# Vendetta in Bemidji



## MY MIKADO (Apr 7, 2006)

It was such a beautiful day that I took Vendetta along when we went to town. I had some places i wanted to get some pictures and it is nice to have my son along. Most of these are taken right along side the hiway that runs through town.

Enjoy!!


----------



## Black Rabbit (Nov 14, 2009)

Great pics. She looks beautiful as always


----------



## aprilortego (Aug 23, 2010)

Vendetta is beautiful


----------



## mcmlxxxvii (Jul 29, 2010)

lol aww! these pics make me laugh. it's so cute seeing her pose by herself in them like a little model. in the wall pic she looks like she has a squinty face thinking "hurry up and take the picture already geez".


----------



## MY MIKADO (Apr 7, 2006)

Thank you all. She is a wonderful dog to take pictures of as she just sits there until I'm done. I can move her and pose her she is just such a good sport through it all.


----------



## buzhunter (Sep 3, 2007)

Great pics


----------



## brandileigh080 (Mar 9, 2010)

She's such a pretty girl


----------



## ThaLadyPit (Oct 12, 2008)

MY MIKADO said:


>


This is my personal favorite. She looks so dainty, and eloquent! They're all beautiful pix, but I like this one the best. Thank you so much for sharing!


----------



## ~StangChick~ (Jan 1, 2009)

awesome pics! thanks for sharing.


----------



## BittersweetEmbrace (Feb 24, 2010)

She's looking good! Love the pictures


----------



## Saint Francis (Jun 2, 2010)

I just want to hug the snot out of V, would that be OK? LOL!!!


----------



## MY MIKADO (Apr 7, 2006)

Thanks everyone. No Christian you can not hug her that hard a little squeeze okay lol. Bev that picture is my favorite too.


----------



## Sadie (Jun 18, 2008)

Cool Pics Sharon ! Gosh I still can't believe she was a puppy the last time I saw her I must have been away for a long time! She looks so proud in these pics I love it


----------



## MY MIKADO (Apr 7, 2006)

Tera you have been gone a very long time. My girl is 22months old already.


----------



## Mach0 (Mar 28, 2010)

Nice pics


----------



## Saint Francis (Jun 2, 2010)

Oh alright..... I'll take it easy on the Veester So I guess asking if I could make her my own personal pillow is totally out of the question then Can't blame a guy for trying!!


----------



## pitbullmamanatl (Jun 1, 2010)

Saint Francis said:


> Oh alright..... I'll take it easy on the Veester So I guess asking if I could make her my own personal pillow is totally out of the question then Can't blame a guy for trying!!
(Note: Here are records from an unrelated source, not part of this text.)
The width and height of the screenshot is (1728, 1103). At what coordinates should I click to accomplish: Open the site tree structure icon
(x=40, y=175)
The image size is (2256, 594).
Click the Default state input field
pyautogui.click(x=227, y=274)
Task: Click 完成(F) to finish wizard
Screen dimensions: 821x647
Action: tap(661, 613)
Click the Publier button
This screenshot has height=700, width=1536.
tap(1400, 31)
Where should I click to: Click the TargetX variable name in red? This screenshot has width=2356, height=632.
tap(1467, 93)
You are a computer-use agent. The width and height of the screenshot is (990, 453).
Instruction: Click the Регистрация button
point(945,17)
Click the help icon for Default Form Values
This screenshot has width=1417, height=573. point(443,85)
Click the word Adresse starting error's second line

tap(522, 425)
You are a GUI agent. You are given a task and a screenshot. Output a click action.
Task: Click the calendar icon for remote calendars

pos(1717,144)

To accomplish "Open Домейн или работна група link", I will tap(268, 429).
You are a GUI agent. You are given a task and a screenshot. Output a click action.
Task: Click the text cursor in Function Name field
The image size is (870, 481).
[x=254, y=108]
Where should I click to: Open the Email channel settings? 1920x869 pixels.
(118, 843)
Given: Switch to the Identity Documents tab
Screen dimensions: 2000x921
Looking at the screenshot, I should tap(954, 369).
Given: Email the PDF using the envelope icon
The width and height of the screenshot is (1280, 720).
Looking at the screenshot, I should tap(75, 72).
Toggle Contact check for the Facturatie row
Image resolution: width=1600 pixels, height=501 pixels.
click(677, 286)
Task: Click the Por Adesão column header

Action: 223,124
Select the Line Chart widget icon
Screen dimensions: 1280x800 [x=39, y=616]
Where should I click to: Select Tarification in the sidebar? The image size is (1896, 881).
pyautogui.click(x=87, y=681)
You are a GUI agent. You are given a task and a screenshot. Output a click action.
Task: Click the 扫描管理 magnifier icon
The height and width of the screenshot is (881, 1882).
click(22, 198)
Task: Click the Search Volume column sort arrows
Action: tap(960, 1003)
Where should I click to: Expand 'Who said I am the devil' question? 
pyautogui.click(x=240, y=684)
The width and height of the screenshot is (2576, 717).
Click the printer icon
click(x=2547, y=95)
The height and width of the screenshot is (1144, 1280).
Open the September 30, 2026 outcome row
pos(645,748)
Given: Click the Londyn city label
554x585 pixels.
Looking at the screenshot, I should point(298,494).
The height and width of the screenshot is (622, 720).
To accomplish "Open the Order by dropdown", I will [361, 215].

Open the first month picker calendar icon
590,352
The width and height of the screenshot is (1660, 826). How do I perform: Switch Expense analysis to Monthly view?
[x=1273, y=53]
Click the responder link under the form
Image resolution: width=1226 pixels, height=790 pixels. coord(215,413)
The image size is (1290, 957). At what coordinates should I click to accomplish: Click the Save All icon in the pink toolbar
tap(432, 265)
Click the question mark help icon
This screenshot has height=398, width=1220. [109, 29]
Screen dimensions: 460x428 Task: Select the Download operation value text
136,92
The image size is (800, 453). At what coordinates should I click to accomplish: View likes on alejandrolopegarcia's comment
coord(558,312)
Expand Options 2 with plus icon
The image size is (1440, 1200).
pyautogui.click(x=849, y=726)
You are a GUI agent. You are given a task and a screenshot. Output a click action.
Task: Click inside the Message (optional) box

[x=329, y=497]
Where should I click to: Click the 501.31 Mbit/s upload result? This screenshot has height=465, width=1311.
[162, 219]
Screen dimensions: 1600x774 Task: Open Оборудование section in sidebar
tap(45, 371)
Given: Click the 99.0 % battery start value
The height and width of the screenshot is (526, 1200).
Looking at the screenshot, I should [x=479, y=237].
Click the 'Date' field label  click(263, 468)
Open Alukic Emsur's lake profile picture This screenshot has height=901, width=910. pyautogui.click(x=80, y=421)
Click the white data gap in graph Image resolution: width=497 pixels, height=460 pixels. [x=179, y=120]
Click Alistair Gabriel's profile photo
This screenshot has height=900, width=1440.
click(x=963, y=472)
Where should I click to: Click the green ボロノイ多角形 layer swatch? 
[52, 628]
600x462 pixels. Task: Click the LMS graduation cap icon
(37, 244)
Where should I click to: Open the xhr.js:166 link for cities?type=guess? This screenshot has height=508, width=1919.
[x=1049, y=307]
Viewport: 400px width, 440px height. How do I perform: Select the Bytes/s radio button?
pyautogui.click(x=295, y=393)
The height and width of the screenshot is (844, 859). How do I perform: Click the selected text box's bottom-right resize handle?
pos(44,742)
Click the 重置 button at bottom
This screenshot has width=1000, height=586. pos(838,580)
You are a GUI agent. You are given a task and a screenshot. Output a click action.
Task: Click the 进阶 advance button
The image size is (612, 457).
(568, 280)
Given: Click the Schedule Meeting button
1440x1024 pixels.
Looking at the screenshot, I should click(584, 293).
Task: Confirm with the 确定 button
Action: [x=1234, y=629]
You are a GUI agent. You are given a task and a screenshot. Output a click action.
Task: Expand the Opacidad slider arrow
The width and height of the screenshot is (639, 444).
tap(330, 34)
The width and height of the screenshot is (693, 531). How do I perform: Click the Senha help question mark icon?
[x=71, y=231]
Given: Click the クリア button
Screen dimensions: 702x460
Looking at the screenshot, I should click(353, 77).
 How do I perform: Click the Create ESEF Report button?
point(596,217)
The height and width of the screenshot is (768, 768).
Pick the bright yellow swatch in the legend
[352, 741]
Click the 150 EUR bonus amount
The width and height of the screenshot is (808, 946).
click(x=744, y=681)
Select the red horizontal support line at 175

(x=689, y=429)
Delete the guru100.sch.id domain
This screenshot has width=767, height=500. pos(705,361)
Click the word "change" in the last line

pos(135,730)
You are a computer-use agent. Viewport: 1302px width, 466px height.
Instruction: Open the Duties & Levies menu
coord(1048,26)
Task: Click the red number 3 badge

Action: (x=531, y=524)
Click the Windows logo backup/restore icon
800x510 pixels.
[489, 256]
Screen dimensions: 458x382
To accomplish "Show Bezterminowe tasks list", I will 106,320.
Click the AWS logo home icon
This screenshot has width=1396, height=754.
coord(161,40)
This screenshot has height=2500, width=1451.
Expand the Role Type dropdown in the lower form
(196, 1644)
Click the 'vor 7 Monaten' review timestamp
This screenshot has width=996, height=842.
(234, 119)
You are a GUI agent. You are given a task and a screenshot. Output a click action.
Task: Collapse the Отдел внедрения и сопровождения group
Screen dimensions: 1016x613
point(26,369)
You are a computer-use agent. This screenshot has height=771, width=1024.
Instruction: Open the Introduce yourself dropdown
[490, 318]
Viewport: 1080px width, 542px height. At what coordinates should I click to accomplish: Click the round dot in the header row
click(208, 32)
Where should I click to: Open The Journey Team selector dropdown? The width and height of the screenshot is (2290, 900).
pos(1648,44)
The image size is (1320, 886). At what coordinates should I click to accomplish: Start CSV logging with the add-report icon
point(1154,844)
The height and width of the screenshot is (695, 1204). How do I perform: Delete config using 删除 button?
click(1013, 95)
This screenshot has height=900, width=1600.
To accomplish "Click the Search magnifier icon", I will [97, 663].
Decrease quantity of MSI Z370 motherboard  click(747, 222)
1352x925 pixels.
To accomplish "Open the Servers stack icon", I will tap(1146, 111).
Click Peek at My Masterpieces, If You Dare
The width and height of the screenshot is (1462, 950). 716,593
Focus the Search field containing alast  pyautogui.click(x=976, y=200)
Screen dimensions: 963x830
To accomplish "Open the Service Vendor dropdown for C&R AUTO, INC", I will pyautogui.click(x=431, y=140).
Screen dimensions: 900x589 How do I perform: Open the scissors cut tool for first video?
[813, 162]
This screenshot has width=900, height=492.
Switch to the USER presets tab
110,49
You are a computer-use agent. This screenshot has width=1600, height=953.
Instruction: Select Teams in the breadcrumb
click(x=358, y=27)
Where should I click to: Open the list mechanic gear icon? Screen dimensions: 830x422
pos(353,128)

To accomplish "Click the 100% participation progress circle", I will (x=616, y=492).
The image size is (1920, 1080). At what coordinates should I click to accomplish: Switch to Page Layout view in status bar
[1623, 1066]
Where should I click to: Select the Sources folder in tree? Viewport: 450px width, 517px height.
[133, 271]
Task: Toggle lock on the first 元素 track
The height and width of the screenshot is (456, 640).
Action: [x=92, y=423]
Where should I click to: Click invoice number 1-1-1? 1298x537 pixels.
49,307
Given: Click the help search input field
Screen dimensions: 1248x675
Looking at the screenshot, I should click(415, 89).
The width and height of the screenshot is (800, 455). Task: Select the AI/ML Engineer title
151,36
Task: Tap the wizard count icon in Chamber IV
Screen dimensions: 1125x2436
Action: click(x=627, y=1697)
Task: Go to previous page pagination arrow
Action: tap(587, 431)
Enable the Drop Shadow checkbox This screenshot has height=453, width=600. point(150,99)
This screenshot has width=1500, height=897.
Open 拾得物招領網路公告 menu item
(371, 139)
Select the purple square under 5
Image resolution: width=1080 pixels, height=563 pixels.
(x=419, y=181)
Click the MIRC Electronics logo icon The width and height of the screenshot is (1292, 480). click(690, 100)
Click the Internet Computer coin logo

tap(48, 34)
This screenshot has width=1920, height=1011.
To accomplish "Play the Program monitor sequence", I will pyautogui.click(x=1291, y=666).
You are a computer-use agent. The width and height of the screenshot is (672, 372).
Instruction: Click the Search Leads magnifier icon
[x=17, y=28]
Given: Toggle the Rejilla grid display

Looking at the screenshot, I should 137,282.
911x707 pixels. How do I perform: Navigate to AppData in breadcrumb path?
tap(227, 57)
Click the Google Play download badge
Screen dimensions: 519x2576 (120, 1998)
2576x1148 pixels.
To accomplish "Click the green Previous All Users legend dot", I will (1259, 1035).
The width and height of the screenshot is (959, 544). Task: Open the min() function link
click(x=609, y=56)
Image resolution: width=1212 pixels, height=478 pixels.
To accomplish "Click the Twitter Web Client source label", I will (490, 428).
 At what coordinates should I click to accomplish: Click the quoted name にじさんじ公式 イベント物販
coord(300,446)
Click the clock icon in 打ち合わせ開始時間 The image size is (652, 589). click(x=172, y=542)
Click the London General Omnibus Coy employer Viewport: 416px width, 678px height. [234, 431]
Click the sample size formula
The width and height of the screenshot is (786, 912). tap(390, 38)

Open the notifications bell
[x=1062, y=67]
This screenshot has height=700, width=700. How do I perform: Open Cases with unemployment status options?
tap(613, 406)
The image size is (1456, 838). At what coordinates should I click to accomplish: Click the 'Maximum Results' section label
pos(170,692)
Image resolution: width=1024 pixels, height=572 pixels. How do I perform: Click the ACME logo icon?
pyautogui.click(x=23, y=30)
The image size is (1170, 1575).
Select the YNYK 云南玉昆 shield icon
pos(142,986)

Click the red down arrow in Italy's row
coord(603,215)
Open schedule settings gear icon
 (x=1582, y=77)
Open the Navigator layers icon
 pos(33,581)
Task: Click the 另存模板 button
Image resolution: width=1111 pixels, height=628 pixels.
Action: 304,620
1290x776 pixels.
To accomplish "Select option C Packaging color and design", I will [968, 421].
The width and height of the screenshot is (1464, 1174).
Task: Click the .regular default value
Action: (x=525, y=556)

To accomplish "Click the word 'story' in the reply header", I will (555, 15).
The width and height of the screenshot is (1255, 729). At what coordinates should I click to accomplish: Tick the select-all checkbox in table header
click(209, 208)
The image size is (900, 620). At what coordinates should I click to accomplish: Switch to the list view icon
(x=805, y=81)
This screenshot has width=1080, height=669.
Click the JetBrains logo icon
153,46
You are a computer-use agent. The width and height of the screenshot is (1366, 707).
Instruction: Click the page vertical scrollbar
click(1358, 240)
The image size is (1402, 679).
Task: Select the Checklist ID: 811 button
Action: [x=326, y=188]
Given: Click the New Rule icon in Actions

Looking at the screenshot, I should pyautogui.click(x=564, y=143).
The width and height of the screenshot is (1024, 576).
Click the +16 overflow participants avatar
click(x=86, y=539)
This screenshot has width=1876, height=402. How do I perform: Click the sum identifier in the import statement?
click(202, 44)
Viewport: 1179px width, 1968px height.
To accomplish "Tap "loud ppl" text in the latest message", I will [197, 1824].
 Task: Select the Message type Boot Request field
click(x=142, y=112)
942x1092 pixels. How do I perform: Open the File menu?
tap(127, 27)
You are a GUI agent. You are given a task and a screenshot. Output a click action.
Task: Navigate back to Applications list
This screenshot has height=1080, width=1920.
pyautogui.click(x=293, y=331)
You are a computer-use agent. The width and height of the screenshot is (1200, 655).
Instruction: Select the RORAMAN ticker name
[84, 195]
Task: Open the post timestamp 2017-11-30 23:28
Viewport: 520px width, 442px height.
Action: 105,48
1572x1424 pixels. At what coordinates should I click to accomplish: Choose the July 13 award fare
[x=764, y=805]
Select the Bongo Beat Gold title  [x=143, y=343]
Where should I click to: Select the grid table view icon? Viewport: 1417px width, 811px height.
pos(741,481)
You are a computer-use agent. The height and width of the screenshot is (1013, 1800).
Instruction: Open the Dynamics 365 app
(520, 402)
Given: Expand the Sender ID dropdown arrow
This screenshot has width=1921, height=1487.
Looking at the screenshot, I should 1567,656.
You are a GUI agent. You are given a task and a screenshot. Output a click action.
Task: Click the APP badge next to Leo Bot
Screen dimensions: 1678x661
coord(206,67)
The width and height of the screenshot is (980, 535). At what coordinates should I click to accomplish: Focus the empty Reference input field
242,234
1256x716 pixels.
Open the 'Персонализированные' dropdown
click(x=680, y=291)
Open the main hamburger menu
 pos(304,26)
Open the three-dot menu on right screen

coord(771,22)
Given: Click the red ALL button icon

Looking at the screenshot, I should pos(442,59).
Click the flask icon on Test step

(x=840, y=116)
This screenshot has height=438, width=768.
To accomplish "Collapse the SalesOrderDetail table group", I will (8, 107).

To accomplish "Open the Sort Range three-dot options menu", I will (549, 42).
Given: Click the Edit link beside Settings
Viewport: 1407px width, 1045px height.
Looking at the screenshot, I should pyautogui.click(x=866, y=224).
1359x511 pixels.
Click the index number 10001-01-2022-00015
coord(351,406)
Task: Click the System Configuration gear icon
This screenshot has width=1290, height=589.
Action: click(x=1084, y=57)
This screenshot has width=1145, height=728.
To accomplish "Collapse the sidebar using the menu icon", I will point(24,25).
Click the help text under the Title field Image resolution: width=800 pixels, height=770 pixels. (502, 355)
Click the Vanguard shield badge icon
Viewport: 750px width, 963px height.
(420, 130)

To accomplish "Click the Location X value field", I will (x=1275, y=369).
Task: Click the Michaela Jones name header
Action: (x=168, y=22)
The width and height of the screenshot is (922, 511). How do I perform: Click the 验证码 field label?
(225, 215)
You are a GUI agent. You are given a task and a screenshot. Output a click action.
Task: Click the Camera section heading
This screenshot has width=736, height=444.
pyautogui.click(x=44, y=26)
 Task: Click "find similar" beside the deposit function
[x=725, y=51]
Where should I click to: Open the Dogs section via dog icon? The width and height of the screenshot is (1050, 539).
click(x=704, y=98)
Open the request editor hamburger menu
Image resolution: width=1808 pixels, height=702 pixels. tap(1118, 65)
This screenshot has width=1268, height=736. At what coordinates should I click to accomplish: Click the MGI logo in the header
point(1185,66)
White Animal will totally let you make him a pillow. He makes a good pillow; in fact, he will let you put a pillow on and and lay your head down, which is muc more comfortable. Thats what I usually do since he feels the need to take up the whole bed

*SHARON: Beautiful pictures of Vendetta. She looks like a total model looking off into the distance while you take pictures. I love the one of her sitting on the wall with the water behind her! She is such a gorgeous girl- looks so smart too!*


----------



## MY MIKADO (Apr 7, 2006)

Thank you. She is very smart. She loves to please me so I can do just about aything with her except use her as a pillow she doesn't like that. She perfers to have her head on the pillow with yor arms wrapped around her.


----------